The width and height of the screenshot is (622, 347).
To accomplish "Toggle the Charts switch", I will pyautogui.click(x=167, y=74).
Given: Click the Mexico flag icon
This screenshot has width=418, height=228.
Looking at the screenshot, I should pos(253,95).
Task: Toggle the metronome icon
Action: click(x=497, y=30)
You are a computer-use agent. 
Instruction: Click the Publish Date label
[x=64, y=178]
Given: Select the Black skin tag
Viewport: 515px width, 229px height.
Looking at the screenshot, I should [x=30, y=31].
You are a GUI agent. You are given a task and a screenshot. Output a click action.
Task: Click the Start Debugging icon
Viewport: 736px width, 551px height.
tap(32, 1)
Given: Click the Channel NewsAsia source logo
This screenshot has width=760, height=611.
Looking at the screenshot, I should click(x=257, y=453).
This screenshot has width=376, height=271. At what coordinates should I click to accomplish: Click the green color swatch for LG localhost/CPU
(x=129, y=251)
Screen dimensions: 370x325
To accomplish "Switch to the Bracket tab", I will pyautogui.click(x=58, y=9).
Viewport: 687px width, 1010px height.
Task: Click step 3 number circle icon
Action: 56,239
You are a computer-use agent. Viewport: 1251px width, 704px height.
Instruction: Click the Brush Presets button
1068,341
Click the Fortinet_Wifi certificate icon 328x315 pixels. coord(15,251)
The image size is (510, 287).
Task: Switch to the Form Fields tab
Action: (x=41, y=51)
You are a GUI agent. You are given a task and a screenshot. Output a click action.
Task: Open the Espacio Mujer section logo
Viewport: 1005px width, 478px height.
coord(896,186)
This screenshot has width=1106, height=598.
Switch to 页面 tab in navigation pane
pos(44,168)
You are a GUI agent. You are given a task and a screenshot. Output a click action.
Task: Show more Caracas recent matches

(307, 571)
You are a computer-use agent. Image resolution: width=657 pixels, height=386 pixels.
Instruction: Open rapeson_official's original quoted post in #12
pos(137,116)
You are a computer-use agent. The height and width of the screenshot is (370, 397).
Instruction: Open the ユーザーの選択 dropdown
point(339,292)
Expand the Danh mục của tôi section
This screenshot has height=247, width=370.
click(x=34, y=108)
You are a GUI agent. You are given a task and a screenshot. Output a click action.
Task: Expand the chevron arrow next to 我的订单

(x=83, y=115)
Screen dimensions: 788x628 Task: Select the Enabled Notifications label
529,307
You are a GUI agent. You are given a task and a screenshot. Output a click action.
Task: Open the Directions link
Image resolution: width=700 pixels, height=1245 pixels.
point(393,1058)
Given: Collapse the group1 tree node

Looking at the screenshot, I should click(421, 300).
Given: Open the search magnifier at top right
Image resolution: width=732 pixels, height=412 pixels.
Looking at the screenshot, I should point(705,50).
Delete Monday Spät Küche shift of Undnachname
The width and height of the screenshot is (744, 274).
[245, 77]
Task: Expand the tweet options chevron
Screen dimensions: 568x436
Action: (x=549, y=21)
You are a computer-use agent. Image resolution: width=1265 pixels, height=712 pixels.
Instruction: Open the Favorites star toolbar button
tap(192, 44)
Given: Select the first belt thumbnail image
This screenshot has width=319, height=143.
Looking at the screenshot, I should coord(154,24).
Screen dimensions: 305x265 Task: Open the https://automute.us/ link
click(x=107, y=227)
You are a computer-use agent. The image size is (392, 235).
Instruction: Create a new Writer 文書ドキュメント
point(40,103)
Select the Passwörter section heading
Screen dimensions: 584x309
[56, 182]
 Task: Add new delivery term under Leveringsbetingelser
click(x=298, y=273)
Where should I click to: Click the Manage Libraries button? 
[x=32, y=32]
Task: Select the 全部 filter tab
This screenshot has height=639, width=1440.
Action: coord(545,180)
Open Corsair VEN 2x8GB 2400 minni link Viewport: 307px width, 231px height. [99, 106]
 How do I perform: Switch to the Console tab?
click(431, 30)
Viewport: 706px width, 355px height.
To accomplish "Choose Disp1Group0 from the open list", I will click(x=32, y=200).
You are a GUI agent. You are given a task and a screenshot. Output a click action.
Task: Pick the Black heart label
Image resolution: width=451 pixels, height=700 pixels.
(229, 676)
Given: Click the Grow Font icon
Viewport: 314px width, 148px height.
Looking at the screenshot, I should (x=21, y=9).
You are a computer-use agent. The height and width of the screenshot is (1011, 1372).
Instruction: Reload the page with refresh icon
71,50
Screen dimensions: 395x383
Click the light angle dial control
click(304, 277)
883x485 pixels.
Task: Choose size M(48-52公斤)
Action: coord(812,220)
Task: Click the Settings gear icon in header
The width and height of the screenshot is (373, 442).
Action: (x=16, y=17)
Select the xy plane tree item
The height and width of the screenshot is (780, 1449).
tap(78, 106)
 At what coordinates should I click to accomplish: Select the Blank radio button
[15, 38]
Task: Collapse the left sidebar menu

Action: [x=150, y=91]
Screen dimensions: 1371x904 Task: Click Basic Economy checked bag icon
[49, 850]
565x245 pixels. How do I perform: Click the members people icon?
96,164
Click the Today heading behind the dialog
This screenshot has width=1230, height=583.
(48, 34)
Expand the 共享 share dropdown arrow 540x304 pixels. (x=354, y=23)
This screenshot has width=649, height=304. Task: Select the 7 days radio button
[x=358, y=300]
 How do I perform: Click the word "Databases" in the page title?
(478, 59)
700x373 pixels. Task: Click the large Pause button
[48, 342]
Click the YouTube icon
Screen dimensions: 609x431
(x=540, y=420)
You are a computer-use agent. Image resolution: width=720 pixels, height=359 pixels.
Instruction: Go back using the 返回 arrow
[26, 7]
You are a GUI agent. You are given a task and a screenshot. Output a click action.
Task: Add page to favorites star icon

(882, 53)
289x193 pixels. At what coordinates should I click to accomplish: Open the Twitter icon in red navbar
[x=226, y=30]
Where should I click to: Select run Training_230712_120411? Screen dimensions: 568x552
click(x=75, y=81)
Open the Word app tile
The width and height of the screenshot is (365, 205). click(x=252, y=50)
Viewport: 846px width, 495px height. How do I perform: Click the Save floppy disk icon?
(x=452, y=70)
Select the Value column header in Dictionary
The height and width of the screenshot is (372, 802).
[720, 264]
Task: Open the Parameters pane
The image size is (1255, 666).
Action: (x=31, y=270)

------------------------------------------------------------

> _Your objective_
Extract the listing in its entirety and repeat it exactly.

> _Response below_
The width and height of the screenshot is (622, 347).
To accomplish "Toggle the Charts switch", I will pyautogui.click(x=167, y=74).
Given: Click the Mexico flag icon
This screenshot has width=418, height=228.
Looking at the screenshot, I should pos(253,95).
Task: Toggle the metronome icon
Action: click(x=497, y=30)
You are a computer-use agent. 
Instruction: Click the Publish Date label
[x=64, y=178]
Given: Select the Black skin tag
Viewport: 515px width, 229px height.
Looking at the screenshot, I should [x=30, y=31].
You are a GUI agent. You are given a task and a screenshot. Output a click action.
Task: Click the Start Debugging icon
Viewport: 736px width, 551px height.
tap(32, 1)
Given: Click the Channel NewsAsia source logo
This screenshot has width=760, height=611.
Looking at the screenshot, I should click(x=257, y=453).
This screenshot has width=376, height=271. At what coordinates should I click to accomplish: Click the green color swatch for LG localhost/CPU
(x=129, y=251)
Screen dimensions: 370x325
To accomplish "Switch to the Bracket tab", I will pyautogui.click(x=58, y=9).
Viewport: 687px width, 1010px height.
Task: Click step 3 number circle icon
Action: 56,239
You are a computer-use agent. Viewport: 1251px width, 704px height.
Instruction: Click the Brush Presets button
1068,341
Click the Fortinet_Wifi certificate icon 328x315 pixels. coord(15,251)
The image size is (510, 287).
Task: Switch to the Form Fields tab
Action: (x=41, y=51)
You are a GUI agent. You are given a task and a screenshot. Output a click action.
Task: Open the Espacio Mujer section logo
Viewport: 1005px width, 478px height.
coord(896,186)
This screenshot has width=1106, height=598.
Switch to 页面 tab in navigation pane
pos(44,168)
You are a GUI agent. You are given a task and a screenshot. Output a click action.
Task: Show more Caracas recent matches

(307, 571)
You are a computer-use agent. Image resolution: width=657 pixels, height=386 pixels.
Instruction: Open rapeson_official's original quoted post in #12
pos(137,116)
You are a computer-use agent. The height and width of the screenshot is (370, 397).
Instruction: Open the ユーザーの選択 dropdown
point(339,292)
Expand the Danh mục của tôi section
This screenshot has height=247, width=370.
click(x=34, y=108)
You are a GUI agent. You are given a task and a screenshot. Output a click action.
Task: Expand the chevron arrow next to 我的订单

(x=83, y=115)
Screen dimensions: 788x628 Task: Select the Enabled Notifications label
529,307
You are a GUI agent. You are given a task and a screenshot. Output a click action.
Task: Open the Directions link
Image resolution: width=700 pixels, height=1245 pixels.
point(393,1058)
Given: Collapse the group1 tree node

Looking at the screenshot, I should click(421, 300).
Given: Open the search magnifier at top right
Image resolution: width=732 pixels, height=412 pixels.
Looking at the screenshot, I should point(705,50).
Delete Monday Spät Küche shift of Undnachname
The width and height of the screenshot is (744, 274).
[245, 77]
Task: Expand the tweet options chevron
Screen dimensions: 568x436
Action: (x=549, y=21)
You are a computer-use agent. Image resolution: width=1265 pixels, height=712 pixels.
Instruction: Open the Favorites star toolbar button
tap(192, 44)
Given: Select the first belt thumbnail image
This screenshot has width=319, height=143.
Looking at the screenshot, I should coord(154,24).
Screen dimensions: 305x265 Task: Open the https://automute.us/ link
click(x=107, y=227)
You are a computer-use agent. The image size is (392, 235).
Instruction: Create a new Writer 文書ドキュメント
point(40,103)
Select the Passwörter section heading
Screen dimensions: 584x309
[56, 182]
 Task: Add new delivery term under Leveringsbetingelser
click(x=298, y=273)
Where should I click to: Click the Manage Libraries button? 
[x=32, y=32]
Task: Select the 全部 filter tab
This screenshot has height=639, width=1440.
Action: coord(545,180)
Open Corsair VEN 2x8GB 2400 minni link Viewport: 307px width, 231px height. [99, 106]
 How do I perform: Switch to the Console tab?
click(431, 30)
Viewport: 706px width, 355px height.
To accomplish "Choose Disp1Group0 from the open list", I will click(x=32, y=200).
You are a GUI agent. You are given a task and a screenshot. Output a click action.
Task: Pick the Black heart label
Image resolution: width=451 pixels, height=700 pixels.
(229, 676)
Given: Click the Grow Font icon
Viewport: 314px width, 148px height.
Looking at the screenshot, I should (x=21, y=9).
You are a computer-use agent. The height and width of the screenshot is (1011, 1372).
Instruction: Reload the page with refresh icon
71,50
Screen dimensions: 395x383
Click the light angle dial control
click(304, 277)
883x485 pixels.
Task: Choose size M(48-52公斤)
Action: coord(812,220)
Task: Click the Settings gear icon in header
The width and height of the screenshot is (373, 442).
Action: (x=16, y=17)
Select the xy plane tree item
The height and width of the screenshot is (780, 1449).
tap(78, 106)
 At what coordinates should I click to accomplish: Select the Blank radio button
[15, 38]
Task: Collapse the left sidebar menu

Action: [x=150, y=91]
Screen dimensions: 1371x904 Task: Click Basic Economy checked bag icon
[49, 850]
565x245 pixels. How do I perform: Click the members people icon?
96,164
Click the Today heading behind the dialog
This screenshot has width=1230, height=583.
(48, 34)
Expand the 共享 share dropdown arrow 540x304 pixels. (x=354, y=23)
This screenshot has width=649, height=304. Task: Select the 7 days radio button
[x=358, y=300]
 How do I perform: Click the word "Databases" in the page title?
(478, 59)
700x373 pixels. Task: Click the large Pause button
[48, 342]
Click the YouTube icon
Screen dimensions: 609x431
(x=540, y=420)
You are a computer-use agent. Image resolution: width=720 pixels, height=359 pixels.
Instruction: Go back using the 返回 arrow
[26, 7]
You are a GUI agent. You are given a task and a screenshot. Output a click action.
Task: Add page to favorites star icon

(882, 53)
289x193 pixels. At what coordinates should I click to accomplish: Open the Twitter icon in red navbar
[x=226, y=30]
Where should I click to: Select run Training_230712_120411? Screen dimensions: 568x552
click(x=75, y=81)
Open the Word app tile
The width and height of the screenshot is (365, 205). click(x=252, y=50)
Viewport: 846px width, 495px height. How do I perform: Click the Save floppy disk icon?
(x=452, y=70)
Select the Value column header in Dictionary
The height and width of the screenshot is (372, 802).
[720, 264]
Task: Open the Parameters pane
The image size is (1255, 666).
Action: (x=31, y=270)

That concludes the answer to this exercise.